Elle ne prépare pas ses œuvres à l’aide de croquis dessinés, mais avec ce qu’on pourrait appeler des croquis photographiques : quand ce n’est pas d’après nature, c’est d’après les photos qu’elle affectionne, que l’artiste travaille ses œuvres. Elle travaille directement sur la toile. Parfois même, souvent, elle effectue des reprises d’anciens tableaux, qui ne lui conviennent plus : elle réemploie la matière préalablement travaillée, pour faire renaître une œuvre nouvelle. Elle adore aussi faire des portraits, mais il n’y a pas assez d’évasion pour que ce sujet prédomine dans sa création. Mais elle affectionne le scolaire, l’exercice lui plait, il y a une véritable satisfaction lorsqu’elle réalise un portrait. Les détails y sont importants. Elle ne réalise pas de commandes, seulement des portraits demandés par des amis. Elle nous l’a confié, elle recherche une évolution artistique, et souhaite la faire tendre vers l’abstraction. On peut le remarquer dans son oeuvre Cordoue, Pont fin de journée. Elle cherche à travers les photographies qu’elle réalise et exploite comme inspiration, la source vers une abstraction. Ses propres photos, ses croquis photographiques, c’est une autre façon de croquer, celle qui lui convient le mieux. Son évolution artiste, entre technique et sujet, elle y travaille tout au long de la semaine ; les fins de matinée et d’après-midi sont les moments propices de sa création.

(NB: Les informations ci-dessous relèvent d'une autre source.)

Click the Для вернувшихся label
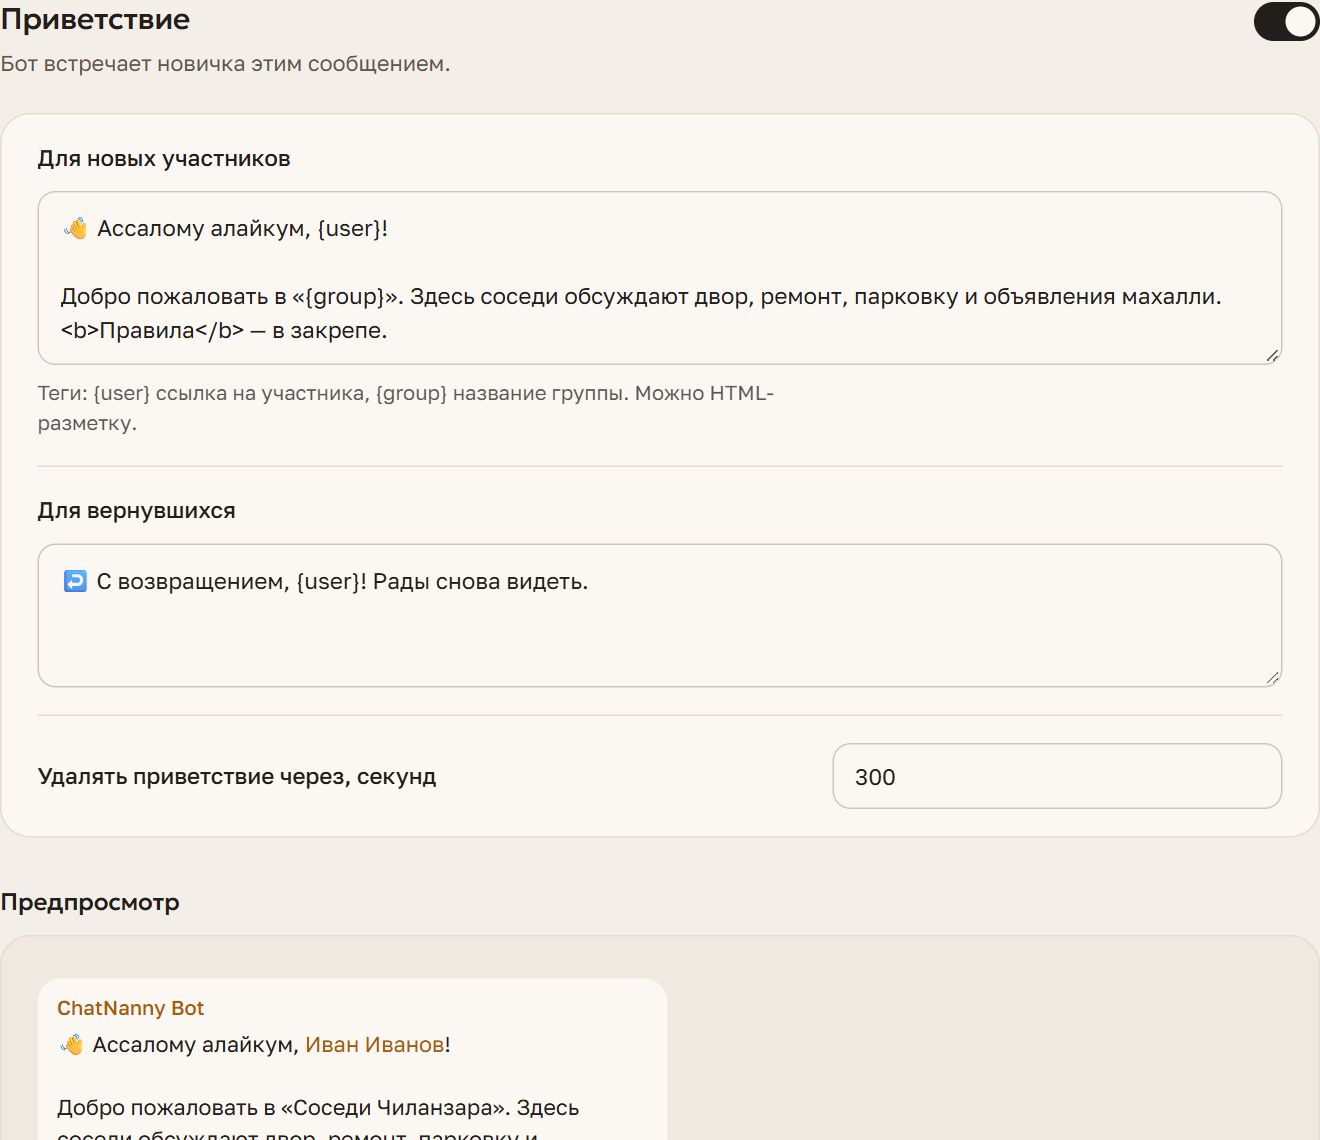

Lors d’une émission de peinture À vos pinceaux, on a cherché à lui faire dire quel est le sujet qu’elle exprimait dans ses œuvres : mais c’est l’émotion pure de la couleur, de la forme et de la lumière qu’elle souhaite transcrire, sans rechercher absolument de créer un sujet : c’est là toute sa sincérité, elle ne recherche aucun artifice dans sa création.

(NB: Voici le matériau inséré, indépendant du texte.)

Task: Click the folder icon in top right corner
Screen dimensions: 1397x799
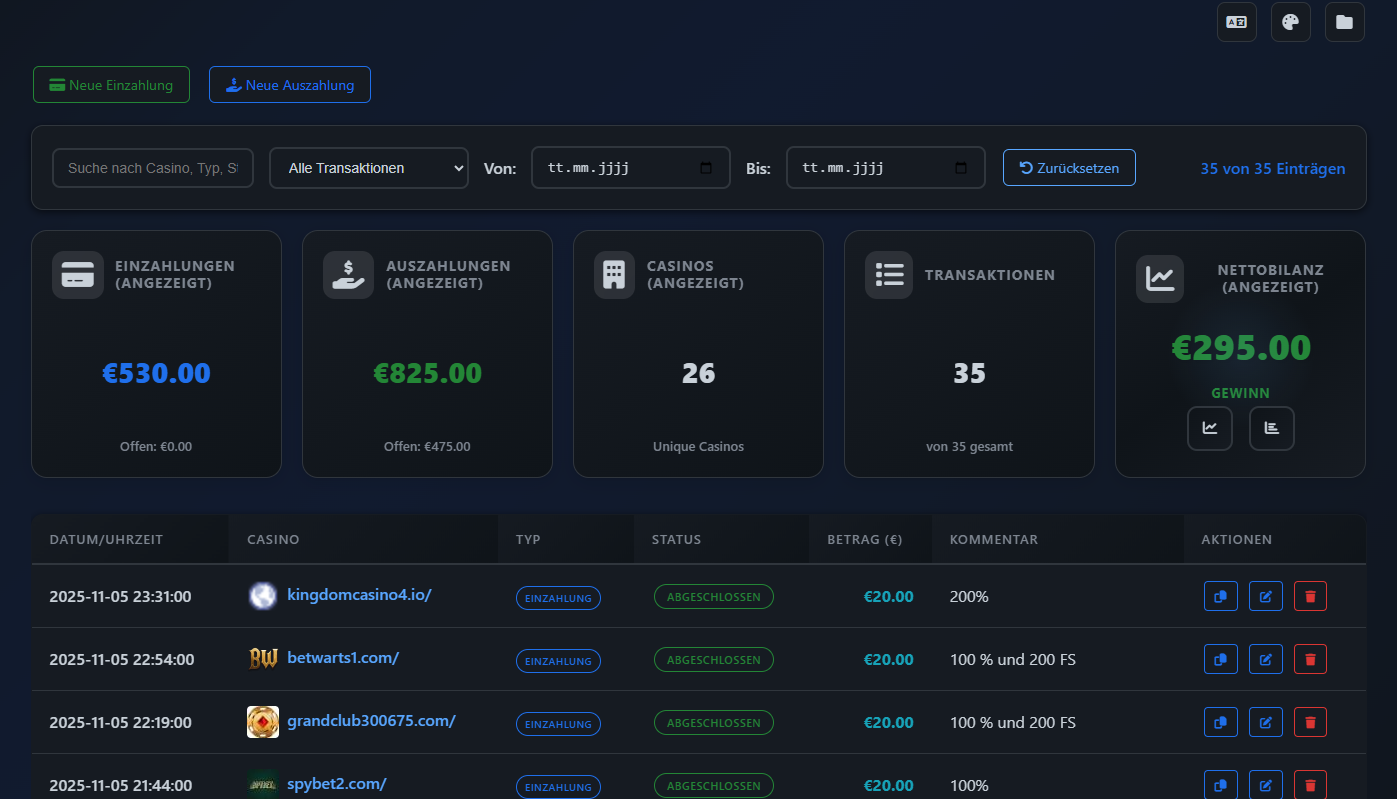Action: pyautogui.click(x=1345, y=22)
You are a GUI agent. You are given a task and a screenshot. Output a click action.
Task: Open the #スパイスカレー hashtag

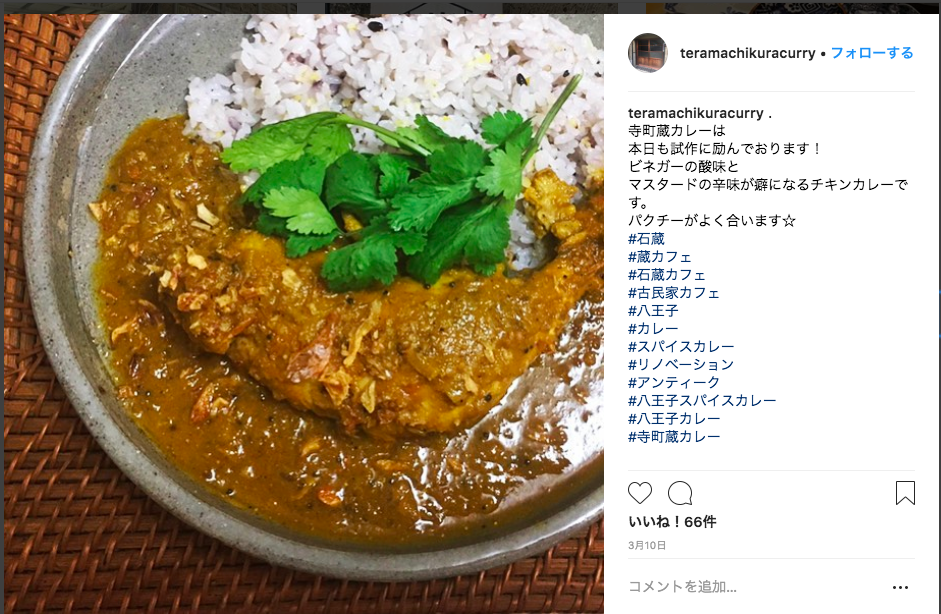(681, 347)
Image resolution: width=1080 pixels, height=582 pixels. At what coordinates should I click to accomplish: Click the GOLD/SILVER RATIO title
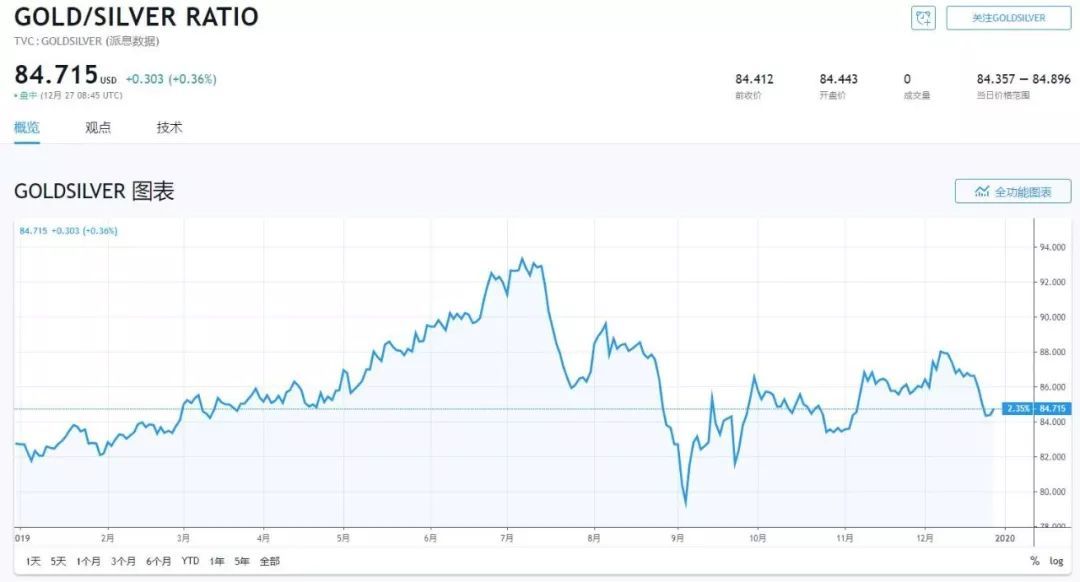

Elle a participé au Salon d’automne de 2013 à 2018 et a obtenu en 2014 le prix Taylor. Exposer au sein de la Galerie Schwab l’intéresserai ; un artiste qui l’émeut aux l’armes y a exposé : Safet Zec. Elle a peint un tableau de l’atelier de l’artiste, intitulé Au Bord d’une place : Calle San Francisco, vers 2015. Même dans cette œuvre, l’idée de l’arbre semble encore récurrente, même dans la ville : l’artiste reste toujours fidèle à ses aspirations. Sur son site internet, il est possible de retrouver ses réalisations, dans différents registres, pour découvrir l’étendue de son travail, qui s’étend jusqu’à l’autre bout du globe. Son travail au Japon, présente une œuvre coup de cœur, intitulée Koya San. Celle-ci nous offre une vue paisible d’intérieur japonais, qui semble offrir une synthèse de son œuvre : on y retrouve l’importance des arbres, des jeux de lumières et des lignes, dans une composition structurée et douce à la fois, qui nous laisse à la méditation, dans cet espace calme, hors du temps.

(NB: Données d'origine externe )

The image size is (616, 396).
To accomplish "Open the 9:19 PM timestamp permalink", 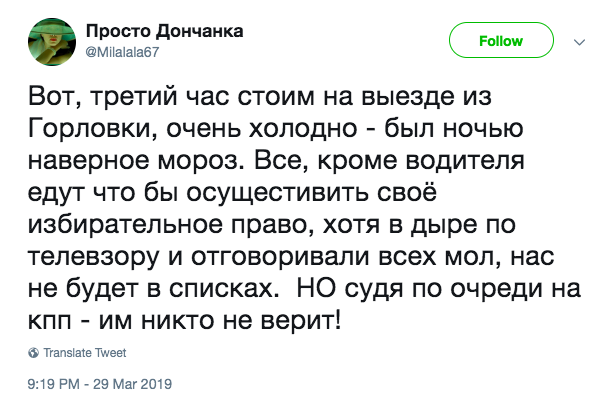I will (x=54, y=384).
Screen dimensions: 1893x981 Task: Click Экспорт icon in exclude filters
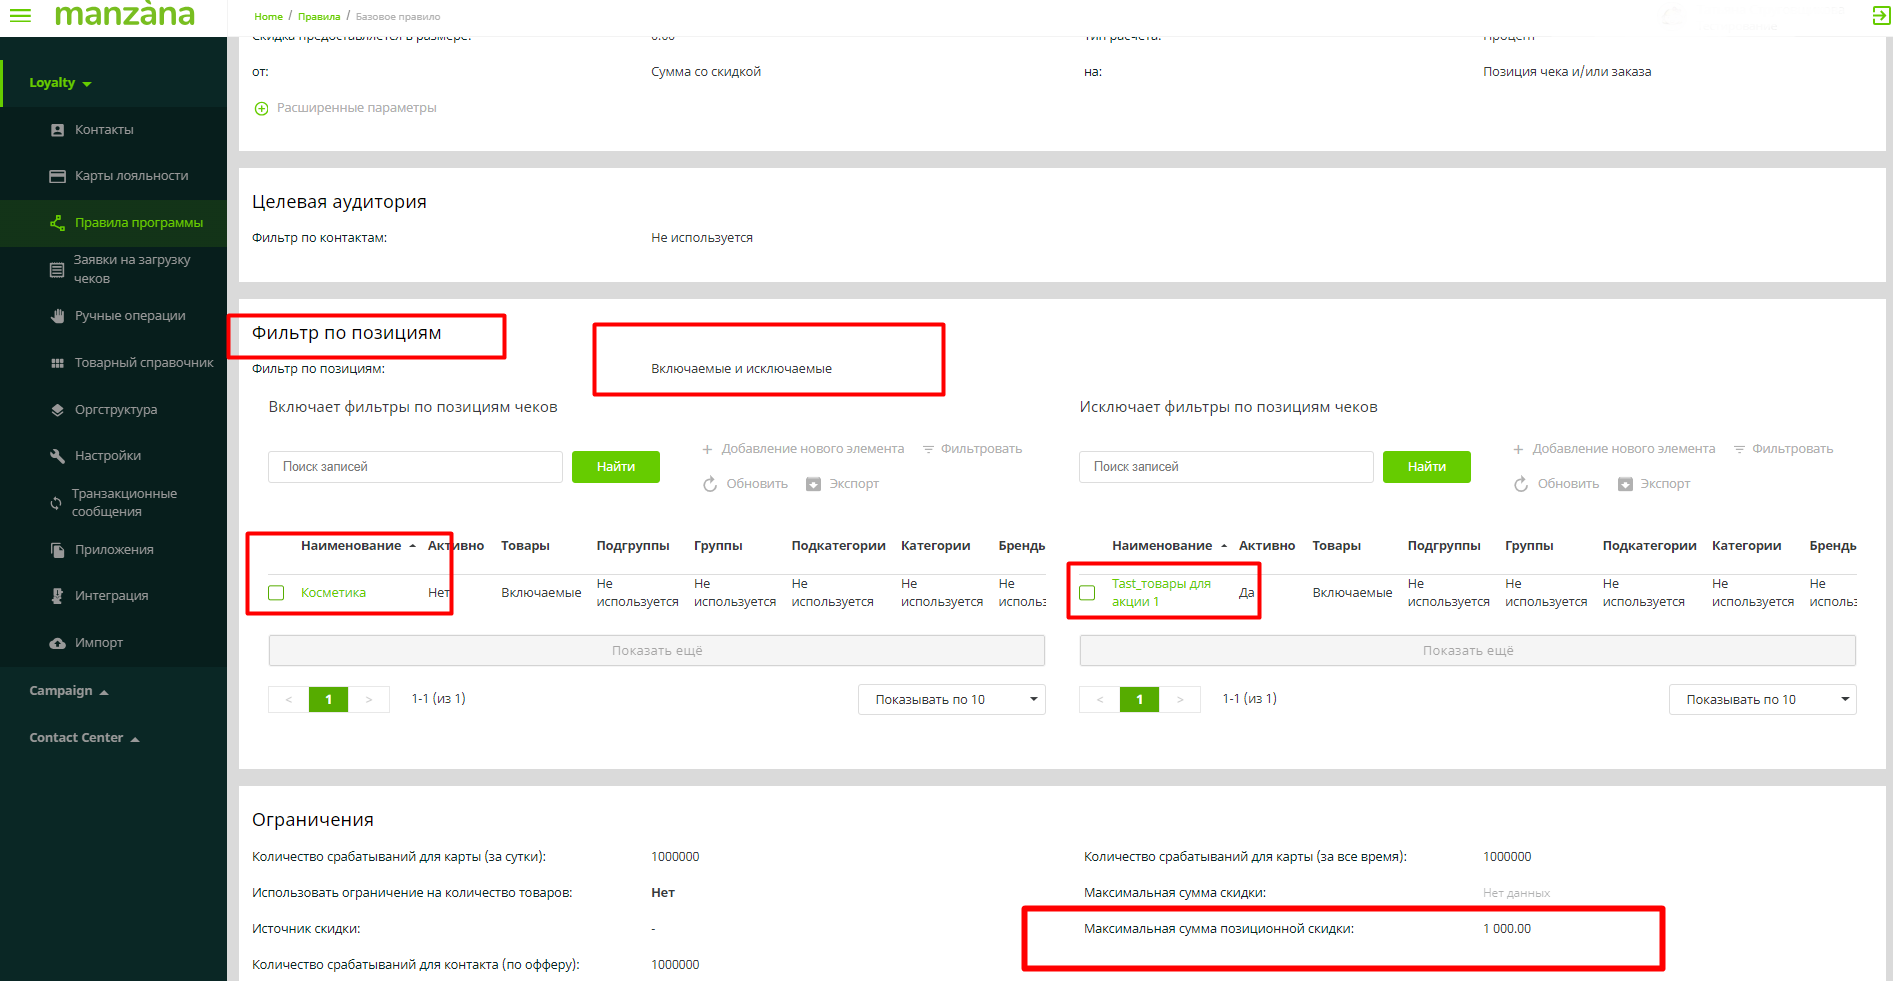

S’attachant à ses sources d’inspirations personnelles, ses rencontres et voyages, l’artiste s’efforce de nous transmettre ses émotions. Capter la lumière et tracer d’harmonieuses lignes, tout en recherchant la belle couleur dans ses compositions, sont les moyens qu’elle emploie. Cette artiste authentique est absolument à découvrir, nous rappelant que choisir une formation scolaire pour appréhender l’art n’est en rien péjoratif, bien au contrait ; c’est un socle solide qui, pour se réinventer, a besoin de faire corps avec l’esprit de l’artiste. Matérialisé par le pinceau de l’artiste, cette synthèse créative prend vie chez Charlotte Barrault, pour le plus grand plaisir de nos sens.